Japan's Tankan Large Enterprise Busines Outlook Survey is losing its hope...

Then China followed up with the ubiquitous Schrodinger economy with the official PMI data beating expectations and showing an improved expansion while HSBC's manufacturing PMI (broader-based survey of less SOEs) remained firmly in contraction territory... and worse than the Flash data!!

So HSBC lowest in 8 months and missed and Official highest in 3 months and beat - Stimulus or no?
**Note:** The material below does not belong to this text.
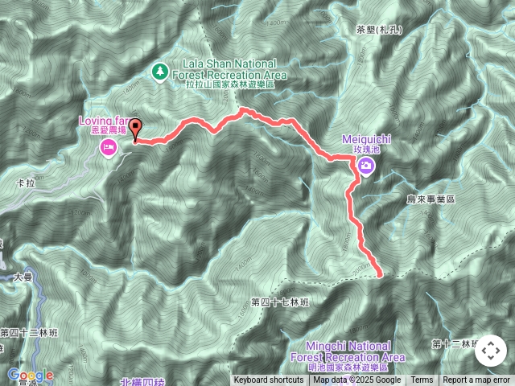
Task: Click the Lala Shan National Forest Recreation Area label
Action: coord(229,73)
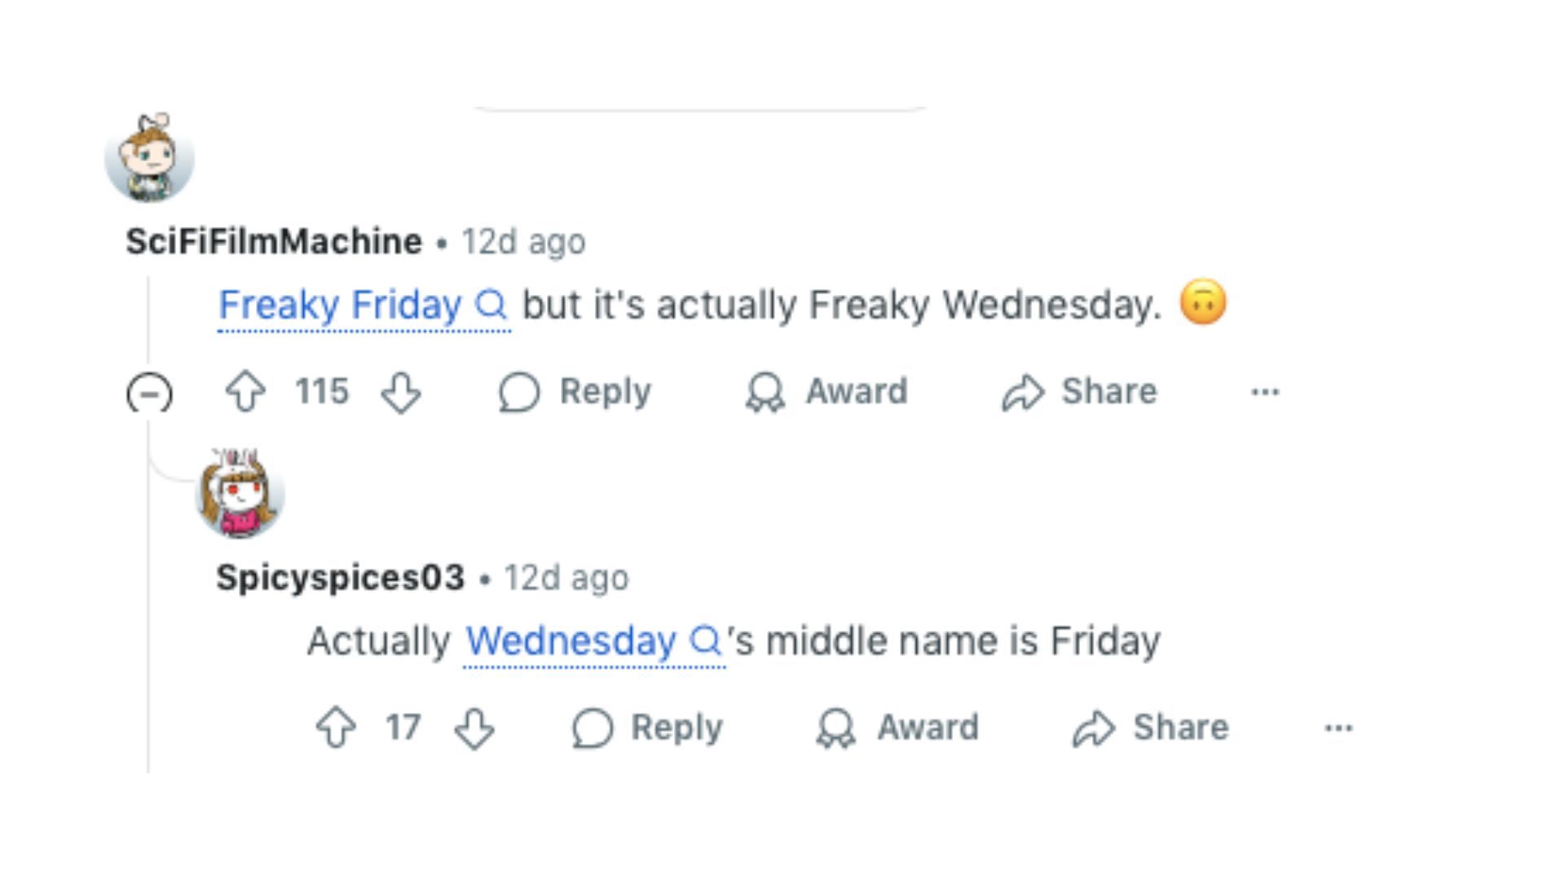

And aside from in the inflationary pressure in Japan, data is a disaster and stimulus hopes are renewed as terrible news is great news... And don't worry about the JGBs dumping on inflation concerns...
  • *ASO: JGB YIELDS WON'T JUMP BECAUSE OF HIGH QUALITY OF BONDS
And China stimulus hopes appear dashed for now with official stats showing "improvement"...
Day after day Japanese data has been missing expectations (and is dismissed as the storm before the calm), US data has been missing expectations (all the weather, don't worry), and European data has flatlined for 5 months (amid calls for a great recovery or new QE). But, what is keeping the dream alive for stock investors all over the world is another region that is expressly set on tightening credit and instilling "moral hazard destroying" reforms. One look at the following chart ofChina's macro data (at 5 year lows) and the howls of optimism will grow loud as stimulus must come any minute, right?... except, as we noted previously, it won't(unless things get a lot worse).
Just how bad is China?


We suspect, for Xi and his merry men, this bad news will remain bad news as any retracement on their promised reforms so soon after the Plenum would be a disaster and would risk an even bigger correction down the road (a lesson they are learning from the Americans very well).

BofA believes that there are structural and cyclical factors at play in China's weakness and that the authorities will be more inclined to deal with the cyclical than the structural for now - the contractionary fiscal drag of the anti-corruption reform.
We believe the major drag is the contractionary fiscal policy as a consequence of Beijing's anti-corruption and anti-vice campaign which was started at the beginning of last year and was significantly escalated this year. The strong evidence was the abnormally high growth of bank deposits of governments and quasi-government agencies (up 28.3% and 23.6% yoy in February 2014 respectively), a significant slowdown in retail sales growth, and some deceleration in FAI growth. 
....
We believe China should continue its anti-corruption campaign and should even take further long-term institution-building measures to more effectively prevent corruption. But the government, just like all other governments in the world, also holds the responsibility in delivering stable growth and full employment in the short-term. How can Beijing reconcile the innate conflicts between the anti-corruption campaign and stable economic growth? In our view, Beijing could reverse the contractionary fiscal policy to some extent by spending the extra government savings on social welfare projects such as social housing, health care, urban infrastructure and infrastructure projects in Western areas.
To be sure, we don't expect a big fiscal stimulus

Our discussions above do not mean that we expect a big stimulus. Actually we think the government needs to recognize the major factors behind the economic slowdown and could come up with appropriate offsetting measures to arrest the slowdown (at least the cyclical part). Unlike the case in the US in 2013, it's hard to measure the exact scale of China's "fiscal cliff", but we can at least get a rough estimate (around 60-150bp, in our view), the cyclical slowdown now is quite clear, and Beijing can experiment with some incremental spending from its own coffers to boost both demand and confidence.
...
Looking beyond the technical drivers, we expect PBOC will keep liquidity relatively ample and stabilize interbank rates to support growth and smooth corporate financing costs. In terms of RRR, we believe the PBoC will eventually cut the too high RRR, but at the moment we think the chance for a cut is still low.